# Would you buy a boat from eBay??



## TSOJOURNER (Dec 16, 1999)

Hi everybody, 

I was checking out a boat on eBay, its a 1978 Pearson 30. I was wondering what people thought. No particularly about the boat itself, but buying a boat from eBay in the first place. Ideas are welcomed. Heres a link to the boat on eBay. 

cgi.ebay.com/ebaymotors/ws/eBayISAPI.dll?ViewItem&item=230232597369

-Eric 

P.S. I dont have enough posts to post a link so if you will have to copy and paste, sorry!


----------



## Maine Sail (Jan 6, 2003)

*One word..*

NO.... and... !!!!

There is most likely a reason they are having to sell it on ebay...!! Unless the seller allows you a full inspection, survey and sea trial. No! If he allows this then your safe...


----------



## SailorMitch (Nov 18, 2005)

Here's the link:
eBay Motors: 1978 Pearson 30 Yacht Sailboat (item 230232597369 end time Mar-20-08 13:05:07 PDT)

To answer your question, I would only if I could look at the boat myself first. Not easy to do of course. A fellow at my marina has sold a number of boats on ebay for other people. He sort of does it as a sideline when he has the opportunity. He goes out of his way to point out issues, too. As far as I know, he has sold everything he has listed although not always the first time.

I think more people are using ebay and craig's list because they just want to get out from under a boat for whatever reason. It could be health issues, or they could just need the money. The used boat market is such now that they don't want to take the time to advertise, show the boat, dicker over price, etc. they just want to be done with it.

This boat looks pretty good. If you're interested, get a copy of that survey.


----------



## sailingdog (Mar 19, 2006)

* **Data provided**
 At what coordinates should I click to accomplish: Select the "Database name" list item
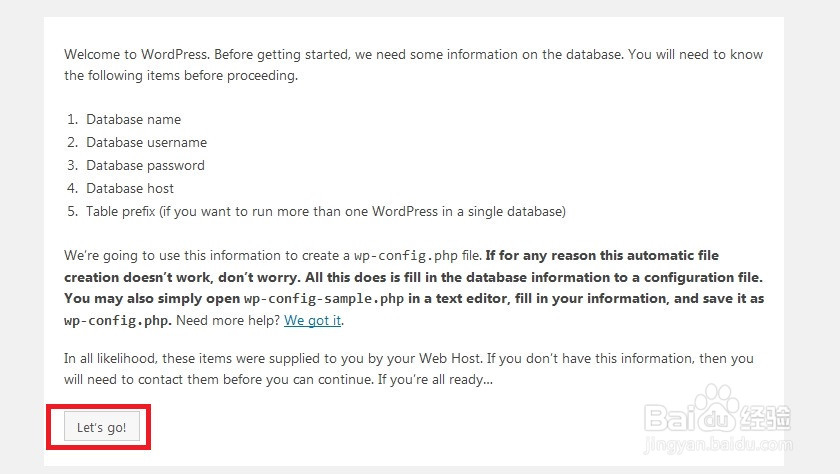(133, 119)
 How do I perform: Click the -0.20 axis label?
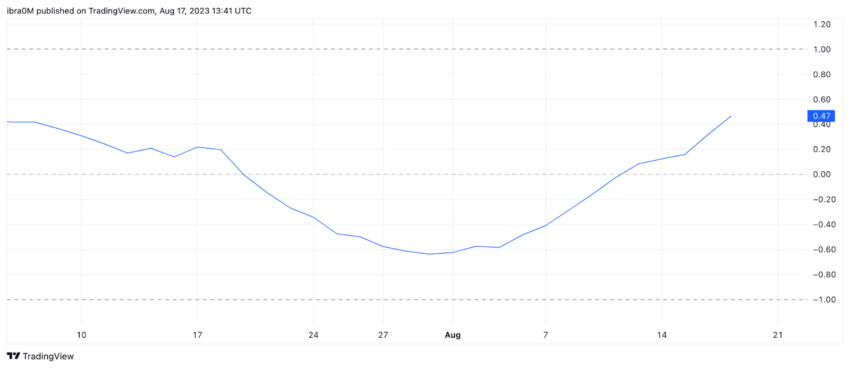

* **What this task involves**
Reproduce the stretch of the eBay boat thread from "NO.... and... !!!!" through "(Nov 18, 2005)", word for word.

* **Answer to the task**
NO.... and... !!!!

There is most likely a reason they are having to sell it on ebay...!! Unless the seller allows you a full inspection, survey and sea trial. No! If he allows this then your safe...


----------



## SailorMitch (Nov 18, 2005)